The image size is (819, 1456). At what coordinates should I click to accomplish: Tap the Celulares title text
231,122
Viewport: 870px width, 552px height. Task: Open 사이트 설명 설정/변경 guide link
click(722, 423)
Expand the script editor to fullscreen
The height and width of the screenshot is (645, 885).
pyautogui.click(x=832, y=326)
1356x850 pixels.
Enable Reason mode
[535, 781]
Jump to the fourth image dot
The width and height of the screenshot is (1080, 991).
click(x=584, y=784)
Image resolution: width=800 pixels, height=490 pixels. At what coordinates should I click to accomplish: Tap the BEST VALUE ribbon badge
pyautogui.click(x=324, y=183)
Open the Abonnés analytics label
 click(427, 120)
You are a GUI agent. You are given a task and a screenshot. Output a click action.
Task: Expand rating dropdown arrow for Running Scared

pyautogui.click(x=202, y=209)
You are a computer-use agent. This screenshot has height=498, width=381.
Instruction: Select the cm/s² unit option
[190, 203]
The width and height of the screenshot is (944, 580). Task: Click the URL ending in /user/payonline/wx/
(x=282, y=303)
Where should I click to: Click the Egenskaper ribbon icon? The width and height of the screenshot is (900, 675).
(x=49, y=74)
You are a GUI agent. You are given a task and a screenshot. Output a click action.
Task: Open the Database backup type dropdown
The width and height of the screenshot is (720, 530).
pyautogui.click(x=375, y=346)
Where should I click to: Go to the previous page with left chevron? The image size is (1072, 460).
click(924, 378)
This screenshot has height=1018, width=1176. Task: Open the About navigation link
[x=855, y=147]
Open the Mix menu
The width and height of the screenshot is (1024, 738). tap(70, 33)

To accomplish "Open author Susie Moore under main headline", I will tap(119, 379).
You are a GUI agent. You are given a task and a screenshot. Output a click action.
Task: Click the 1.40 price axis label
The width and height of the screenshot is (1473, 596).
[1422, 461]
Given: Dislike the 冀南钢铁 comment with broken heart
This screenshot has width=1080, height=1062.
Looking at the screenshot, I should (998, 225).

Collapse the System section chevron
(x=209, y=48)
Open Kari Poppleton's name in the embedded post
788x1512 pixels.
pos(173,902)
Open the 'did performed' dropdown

━━━━━━━━━━

WHAT IS BEING ASKED> Output all entries again exactly; no line may be altered.

RESPONSE>
The image size is (819, 1456). At what coordinates should I click to accomplish: Tap the Celulares title text
231,122
Viewport: 870px width, 552px height. Task: Open 사이트 설명 설정/변경 guide link
click(722, 423)
Expand the script editor to fullscreen
The height and width of the screenshot is (645, 885).
pyautogui.click(x=832, y=326)
1356x850 pixels.
Enable Reason mode
[535, 781]
Jump to the fourth image dot
The width and height of the screenshot is (1080, 991).
click(x=584, y=784)
Image resolution: width=800 pixels, height=490 pixels. At what coordinates should I click to accomplish: Tap the BEST VALUE ribbon badge
pyautogui.click(x=324, y=183)
Open the Abonnés analytics label
 click(427, 120)
You are a GUI agent. You are given a task and a screenshot. Output a click action.
Task: Expand rating dropdown arrow for Running Scared

pyautogui.click(x=202, y=209)
You are a computer-use agent. This screenshot has height=498, width=381.
Instruction: Select the cm/s² unit option
[190, 203]
The width and height of the screenshot is (944, 580). Task: Click the URL ending in /user/payonline/wx/
(x=282, y=303)
Where should I click to: Click the Egenskaper ribbon icon? The width and height of the screenshot is (900, 675).
(x=49, y=74)
You are a GUI agent. You are given a task and a screenshot. Output a click action.
Task: Open the Database backup type dropdown
The width and height of the screenshot is (720, 530).
pyautogui.click(x=375, y=346)
Where should I click to: Go to the previous page with left chevron? The image size is (1072, 460).
click(924, 378)
This screenshot has height=1018, width=1176. Task: Open the About navigation link
[x=855, y=147]
Open the Mix menu
The width and height of the screenshot is (1024, 738). tap(70, 33)

To accomplish "Open author Susie Moore under main headline", I will tap(119, 379).
You are a GUI agent. You are given a task and a screenshot. Output a click action.
Task: Click the 1.40 price axis label
The width and height of the screenshot is (1473, 596).
[1422, 461]
Given: Dislike the 冀南钢铁 comment with broken heart
This screenshot has width=1080, height=1062.
Looking at the screenshot, I should (998, 225).

Collapse the System section chevron
(x=209, y=48)
Open Kari Poppleton's name in the embedded post
788x1512 pixels.
pos(173,902)
Open the 'did performed' dropdown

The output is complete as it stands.